Dataset records
::::::
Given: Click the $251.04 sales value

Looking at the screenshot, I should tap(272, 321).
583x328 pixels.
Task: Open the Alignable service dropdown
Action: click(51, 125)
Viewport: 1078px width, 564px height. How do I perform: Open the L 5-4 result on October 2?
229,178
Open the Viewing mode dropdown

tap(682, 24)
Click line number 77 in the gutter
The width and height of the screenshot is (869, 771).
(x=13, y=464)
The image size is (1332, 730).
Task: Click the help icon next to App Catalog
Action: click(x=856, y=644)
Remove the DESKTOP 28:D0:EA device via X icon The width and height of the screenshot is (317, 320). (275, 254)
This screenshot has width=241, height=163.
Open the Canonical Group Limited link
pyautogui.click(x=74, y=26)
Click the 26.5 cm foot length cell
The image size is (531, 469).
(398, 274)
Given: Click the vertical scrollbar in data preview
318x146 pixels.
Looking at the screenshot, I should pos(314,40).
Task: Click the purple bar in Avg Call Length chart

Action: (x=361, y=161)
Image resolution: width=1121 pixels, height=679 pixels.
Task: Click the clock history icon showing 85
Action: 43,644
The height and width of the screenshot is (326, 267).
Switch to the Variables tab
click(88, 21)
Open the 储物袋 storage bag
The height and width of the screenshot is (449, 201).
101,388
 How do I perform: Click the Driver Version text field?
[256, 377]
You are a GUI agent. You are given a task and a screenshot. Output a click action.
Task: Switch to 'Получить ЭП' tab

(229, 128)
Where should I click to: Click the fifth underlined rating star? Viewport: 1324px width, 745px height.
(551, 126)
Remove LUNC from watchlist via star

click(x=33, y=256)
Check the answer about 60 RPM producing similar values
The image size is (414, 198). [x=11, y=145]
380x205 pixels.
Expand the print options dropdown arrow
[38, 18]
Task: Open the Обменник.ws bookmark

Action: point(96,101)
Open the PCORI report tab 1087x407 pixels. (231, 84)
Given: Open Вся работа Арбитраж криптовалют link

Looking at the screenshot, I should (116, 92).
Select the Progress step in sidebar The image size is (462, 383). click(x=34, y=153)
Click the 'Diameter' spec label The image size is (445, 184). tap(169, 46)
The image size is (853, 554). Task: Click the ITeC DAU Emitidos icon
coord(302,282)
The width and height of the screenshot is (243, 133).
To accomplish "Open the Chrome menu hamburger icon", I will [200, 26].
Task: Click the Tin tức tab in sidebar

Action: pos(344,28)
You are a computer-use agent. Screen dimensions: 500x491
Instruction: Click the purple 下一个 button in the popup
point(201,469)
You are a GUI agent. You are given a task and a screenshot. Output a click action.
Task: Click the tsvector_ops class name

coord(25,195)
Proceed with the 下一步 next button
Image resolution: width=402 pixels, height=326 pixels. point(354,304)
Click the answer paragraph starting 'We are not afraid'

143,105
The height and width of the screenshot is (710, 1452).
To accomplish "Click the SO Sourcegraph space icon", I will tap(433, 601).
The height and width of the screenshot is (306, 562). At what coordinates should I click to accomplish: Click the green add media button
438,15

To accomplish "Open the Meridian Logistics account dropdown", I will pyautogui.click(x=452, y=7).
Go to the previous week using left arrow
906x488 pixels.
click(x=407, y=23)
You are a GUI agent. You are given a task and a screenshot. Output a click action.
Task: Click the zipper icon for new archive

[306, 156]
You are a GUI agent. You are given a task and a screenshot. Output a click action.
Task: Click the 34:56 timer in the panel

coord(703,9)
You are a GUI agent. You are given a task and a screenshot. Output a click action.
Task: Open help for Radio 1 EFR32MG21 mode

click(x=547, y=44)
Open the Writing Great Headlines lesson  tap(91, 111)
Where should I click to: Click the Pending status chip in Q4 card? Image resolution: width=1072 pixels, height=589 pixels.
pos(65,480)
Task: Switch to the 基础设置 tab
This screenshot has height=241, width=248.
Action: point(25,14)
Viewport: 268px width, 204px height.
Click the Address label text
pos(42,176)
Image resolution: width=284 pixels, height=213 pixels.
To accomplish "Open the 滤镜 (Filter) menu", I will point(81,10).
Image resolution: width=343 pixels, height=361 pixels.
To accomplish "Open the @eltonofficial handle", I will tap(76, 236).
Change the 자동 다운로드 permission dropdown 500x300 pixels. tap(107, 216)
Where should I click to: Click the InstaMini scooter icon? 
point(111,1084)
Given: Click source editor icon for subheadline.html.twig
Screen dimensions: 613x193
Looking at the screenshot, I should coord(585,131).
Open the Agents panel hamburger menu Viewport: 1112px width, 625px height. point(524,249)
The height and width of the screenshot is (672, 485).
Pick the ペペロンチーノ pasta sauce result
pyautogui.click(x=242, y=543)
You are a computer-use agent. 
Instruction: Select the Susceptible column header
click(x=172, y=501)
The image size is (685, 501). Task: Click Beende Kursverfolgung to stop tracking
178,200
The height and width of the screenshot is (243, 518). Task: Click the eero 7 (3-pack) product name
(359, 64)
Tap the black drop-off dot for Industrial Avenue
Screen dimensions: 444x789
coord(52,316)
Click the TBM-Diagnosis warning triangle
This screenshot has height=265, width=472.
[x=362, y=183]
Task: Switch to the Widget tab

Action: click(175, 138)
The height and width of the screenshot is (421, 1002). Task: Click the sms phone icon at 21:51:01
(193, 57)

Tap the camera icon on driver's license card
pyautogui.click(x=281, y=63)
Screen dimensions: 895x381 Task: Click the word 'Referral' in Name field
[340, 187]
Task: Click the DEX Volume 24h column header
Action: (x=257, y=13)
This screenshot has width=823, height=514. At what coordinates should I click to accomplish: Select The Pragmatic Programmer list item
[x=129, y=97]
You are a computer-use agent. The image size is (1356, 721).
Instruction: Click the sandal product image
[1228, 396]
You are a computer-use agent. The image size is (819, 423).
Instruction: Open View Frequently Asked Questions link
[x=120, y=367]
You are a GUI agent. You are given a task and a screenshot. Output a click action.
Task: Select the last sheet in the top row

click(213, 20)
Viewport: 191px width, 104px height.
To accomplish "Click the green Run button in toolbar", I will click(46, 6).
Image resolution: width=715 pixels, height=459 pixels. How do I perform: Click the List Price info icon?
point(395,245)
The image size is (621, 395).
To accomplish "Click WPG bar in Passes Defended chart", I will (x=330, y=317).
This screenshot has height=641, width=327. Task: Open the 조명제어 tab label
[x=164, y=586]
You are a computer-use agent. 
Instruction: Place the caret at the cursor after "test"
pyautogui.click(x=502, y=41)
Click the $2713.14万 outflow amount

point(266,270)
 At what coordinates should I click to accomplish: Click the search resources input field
::::::
■ WHAT IS EXPECTED ■
From the entries, report every line in which the string "computer" occurs.

■ SOLUTION TO THIS EXERCISE ■
You are a computer-use agent. Screen dimensions: 500x491
You are a computer-use agent. 
You are a computer-use agent. The image size is (1356, 721).
You are a computer-use agent. The image size is (819, 423).
You are a computer-use agent. 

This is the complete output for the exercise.